New Delhi: Former Supreme Court judge Sanjay Kishan Kaul said in an exclusive interview with ETV Bharat that accepting wrong has happened without a criminal implication will heal the person who has been through it in the context of migration of Kashmiri pandits out of Kashmir.
Justice Kaul said he believes there exists a path of reconciliation and an environment must be created for people to go back to their roots in Kashmir. He stressed that the majority in Kashmir should take certain steps to assimilate the minority. Here are the contents of the exclusive interview in which he threw light on a variety of aspects relating to the vexed issue.
Q: You said you are planning to rebuild your house burnt down in Kashmir, can you elaborate?
A: Personally, we lost two cottages one in the beginning of the problem (during the migration of Kashmiri pandits from Kashmir), apparently some insurgents were hiding there and when the police went there, they set it (the house) on fire. One in 2005, when things were more or less over…. I don’t think it was due to insurgents, the government was willing to acquire it and some local political people who were interested in it and we resisted. I thought the signal was that don’t come back…. We redid the house for the hospitality sector and I stayed in the house after 34 years. Stayed for two weeks in the house. I think over a couple of years a lot of improvement has happened (in Kashmir), realism has dawned that the way forward will be some kind of assimilation and getting over what has happened.
Q: Were you emotional while writing the judgment on Article 370?
A: As a judge you are trained to deal with such issues and it was connected with me, but the legal point was unconnected to my mind in my thinking process. I opened the judgment with my knowledge of history of Kashmir….epilogue was the emotional content, which I wrote. Because I had in mind for a long time, starting from initially the hearing had taken place, a couple of years back, that we must move forward. Like post 1947, people were more aggrieved and things had happened but the civilization moved ahead. Civilization must move ahead otherwise it will be caught in whatever has happened. So, acceptance of what has happened is the healing process. It may not have evidence of 30 years to convict, as they say. But accepting wrong has happened without a criminal implication will heal the person who has been through it.
Q: Do you think there is a path of reconciliation which exists now, after so many years have passed?

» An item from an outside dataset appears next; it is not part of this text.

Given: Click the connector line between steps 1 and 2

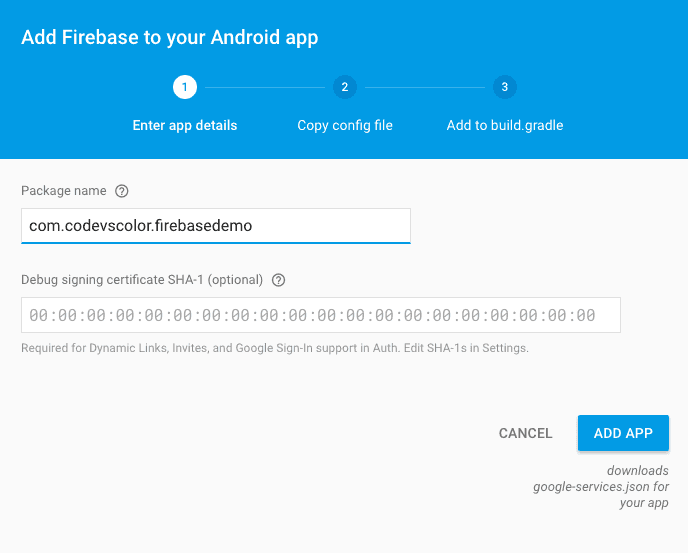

A: I do believe so. It is not that people who have left will suddenly come back, that is not going to happen. They have established their lives. I have second generation people, who have established their lives completely elsewhere – it may be abroad or different parts of the country. But they keep expressing their views that they like to go back because your roots are there. We must create an environment, with their roots there (in Kashmir), to at least go back to extent to visit the place where he hails from. If he likes to keep that place for himself to visit it then only the healing process will be complete.
Q: Do you think the majority in Kashmir should take certain steps to assimilate the minority?
A: I believe it should happen. I believe it will happen. There are people of course who will not like peace but 30 years of this process, a new generation has grown some of them had not seen the good times. They have heard of it from their parents and I sense that there is endeavour to get back to what could be a better living together.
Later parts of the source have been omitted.